--- Work task ---
Would you please return the lines of the entries below starting at the line that has "Given: Open the friend requests icon" and ending at the line that has "Viewport: 1440px width, 739px height.", both included, exactly as they are?

--- Stored items ---
━━━
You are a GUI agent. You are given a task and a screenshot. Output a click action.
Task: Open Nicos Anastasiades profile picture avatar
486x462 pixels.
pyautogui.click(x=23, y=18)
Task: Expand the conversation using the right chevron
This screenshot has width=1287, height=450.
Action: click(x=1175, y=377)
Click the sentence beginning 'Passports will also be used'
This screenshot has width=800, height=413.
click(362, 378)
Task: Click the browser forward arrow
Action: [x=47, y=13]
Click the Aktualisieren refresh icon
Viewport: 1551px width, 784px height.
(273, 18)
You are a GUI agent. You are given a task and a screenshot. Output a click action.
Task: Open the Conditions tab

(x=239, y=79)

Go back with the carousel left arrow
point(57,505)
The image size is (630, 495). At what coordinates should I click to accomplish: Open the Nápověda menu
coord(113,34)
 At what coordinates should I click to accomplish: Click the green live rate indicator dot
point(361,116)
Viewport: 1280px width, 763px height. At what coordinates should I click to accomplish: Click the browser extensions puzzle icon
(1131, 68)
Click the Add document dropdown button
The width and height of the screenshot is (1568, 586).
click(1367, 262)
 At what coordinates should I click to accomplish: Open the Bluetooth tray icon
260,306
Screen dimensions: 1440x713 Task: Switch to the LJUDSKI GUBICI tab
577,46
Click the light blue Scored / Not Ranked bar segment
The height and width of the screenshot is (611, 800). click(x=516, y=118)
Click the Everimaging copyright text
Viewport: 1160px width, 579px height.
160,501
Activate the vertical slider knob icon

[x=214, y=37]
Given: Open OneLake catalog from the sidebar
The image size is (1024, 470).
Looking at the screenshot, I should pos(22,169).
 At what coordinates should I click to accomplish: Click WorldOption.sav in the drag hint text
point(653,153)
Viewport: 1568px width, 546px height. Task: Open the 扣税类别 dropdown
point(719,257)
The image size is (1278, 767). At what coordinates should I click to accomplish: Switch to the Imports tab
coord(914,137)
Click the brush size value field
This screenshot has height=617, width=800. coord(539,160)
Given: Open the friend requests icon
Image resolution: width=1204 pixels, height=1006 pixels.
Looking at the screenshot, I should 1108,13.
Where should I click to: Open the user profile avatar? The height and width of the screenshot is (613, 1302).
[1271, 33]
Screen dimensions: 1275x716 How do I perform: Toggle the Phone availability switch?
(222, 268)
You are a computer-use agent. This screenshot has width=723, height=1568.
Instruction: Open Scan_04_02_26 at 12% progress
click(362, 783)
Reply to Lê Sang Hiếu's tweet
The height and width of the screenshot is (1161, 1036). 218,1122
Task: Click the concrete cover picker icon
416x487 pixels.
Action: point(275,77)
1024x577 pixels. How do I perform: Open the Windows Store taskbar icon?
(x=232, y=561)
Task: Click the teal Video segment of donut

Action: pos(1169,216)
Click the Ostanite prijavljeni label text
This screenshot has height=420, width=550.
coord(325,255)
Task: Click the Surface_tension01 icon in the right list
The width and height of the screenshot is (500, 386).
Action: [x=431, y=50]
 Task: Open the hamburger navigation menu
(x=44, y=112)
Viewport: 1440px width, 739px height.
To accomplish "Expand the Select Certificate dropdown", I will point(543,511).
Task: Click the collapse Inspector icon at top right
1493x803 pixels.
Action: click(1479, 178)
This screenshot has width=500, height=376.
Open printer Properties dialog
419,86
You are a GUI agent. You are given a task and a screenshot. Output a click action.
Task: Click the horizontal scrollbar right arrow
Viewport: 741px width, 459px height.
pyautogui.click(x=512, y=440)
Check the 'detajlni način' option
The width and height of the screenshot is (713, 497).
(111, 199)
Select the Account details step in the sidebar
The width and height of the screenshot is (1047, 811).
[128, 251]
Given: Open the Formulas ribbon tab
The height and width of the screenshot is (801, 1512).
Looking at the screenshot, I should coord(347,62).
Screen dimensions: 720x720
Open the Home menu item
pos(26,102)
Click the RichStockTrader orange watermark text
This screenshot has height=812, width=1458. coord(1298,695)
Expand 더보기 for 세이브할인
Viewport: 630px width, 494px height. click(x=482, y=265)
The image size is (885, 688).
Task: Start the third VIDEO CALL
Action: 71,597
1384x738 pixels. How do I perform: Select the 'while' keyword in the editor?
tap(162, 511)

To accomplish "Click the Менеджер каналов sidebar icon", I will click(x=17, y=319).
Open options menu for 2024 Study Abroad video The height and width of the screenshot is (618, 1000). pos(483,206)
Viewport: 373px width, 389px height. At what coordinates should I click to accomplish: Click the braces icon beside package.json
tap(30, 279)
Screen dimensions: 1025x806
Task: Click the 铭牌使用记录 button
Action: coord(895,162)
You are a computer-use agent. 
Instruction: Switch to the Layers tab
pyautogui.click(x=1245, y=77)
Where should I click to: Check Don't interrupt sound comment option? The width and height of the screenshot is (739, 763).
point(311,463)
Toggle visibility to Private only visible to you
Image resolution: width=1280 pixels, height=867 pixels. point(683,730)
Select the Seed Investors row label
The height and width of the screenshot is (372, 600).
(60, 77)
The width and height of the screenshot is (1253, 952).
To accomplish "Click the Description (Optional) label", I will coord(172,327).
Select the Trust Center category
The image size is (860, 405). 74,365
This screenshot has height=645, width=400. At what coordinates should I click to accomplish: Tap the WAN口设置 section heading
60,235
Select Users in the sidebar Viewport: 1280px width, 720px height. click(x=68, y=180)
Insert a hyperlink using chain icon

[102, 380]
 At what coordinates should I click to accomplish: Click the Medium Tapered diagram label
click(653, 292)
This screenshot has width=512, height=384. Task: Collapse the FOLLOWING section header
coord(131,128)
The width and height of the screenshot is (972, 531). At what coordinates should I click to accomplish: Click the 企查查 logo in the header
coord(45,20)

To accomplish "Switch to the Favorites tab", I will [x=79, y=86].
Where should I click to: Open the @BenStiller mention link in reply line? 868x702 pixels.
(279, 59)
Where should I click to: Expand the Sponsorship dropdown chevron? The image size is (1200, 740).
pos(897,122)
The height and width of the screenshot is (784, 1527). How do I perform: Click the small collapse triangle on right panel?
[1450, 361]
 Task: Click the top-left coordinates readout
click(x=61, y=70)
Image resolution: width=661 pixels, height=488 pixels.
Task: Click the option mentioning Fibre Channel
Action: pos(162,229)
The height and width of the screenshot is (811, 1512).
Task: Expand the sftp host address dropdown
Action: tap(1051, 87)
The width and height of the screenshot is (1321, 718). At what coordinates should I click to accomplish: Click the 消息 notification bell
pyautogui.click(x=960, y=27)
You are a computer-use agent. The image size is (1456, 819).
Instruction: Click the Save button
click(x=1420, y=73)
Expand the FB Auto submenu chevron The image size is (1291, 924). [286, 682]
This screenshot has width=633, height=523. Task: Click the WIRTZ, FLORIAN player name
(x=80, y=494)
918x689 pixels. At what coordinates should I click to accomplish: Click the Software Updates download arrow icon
━━━
--- Answer box ---
Given: Open the friend requests icon
Image resolution: width=1204 pixels, height=1006 pixels.
Looking at the screenshot, I should 1108,13.
Where should I click to: Open the user profile avatar? The height and width of the screenshot is (613, 1302).
[1271, 33]
Screen dimensions: 1275x716 How do I perform: Toggle the Phone availability switch?
(222, 268)
You are a computer-use agent. This screenshot has width=723, height=1568.
Instruction: Open Scan_04_02_26 at 12% progress
click(362, 783)
Reply to Lê Sang Hiếu's tweet
The height and width of the screenshot is (1161, 1036). 218,1122
Task: Click the concrete cover picker icon
416x487 pixels.
Action: point(275,77)
1024x577 pixels. How do I perform: Open the Windows Store taskbar icon?
(x=232, y=561)
Task: Click the teal Video segment of donut

Action: pos(1169,216)
Click the Ostanite prijavljeni label text
This screenshot has height=420, width=550.
coord(325,255)
Task: Click the Surface_tension01 icon in the right list
The width and height of the screenshot is (500, 386).
Action: [x=431, y=50]
 Task: Open the hamburger navigation menu
(x=44, y=112)
Viewport: 1440px width, 739px height.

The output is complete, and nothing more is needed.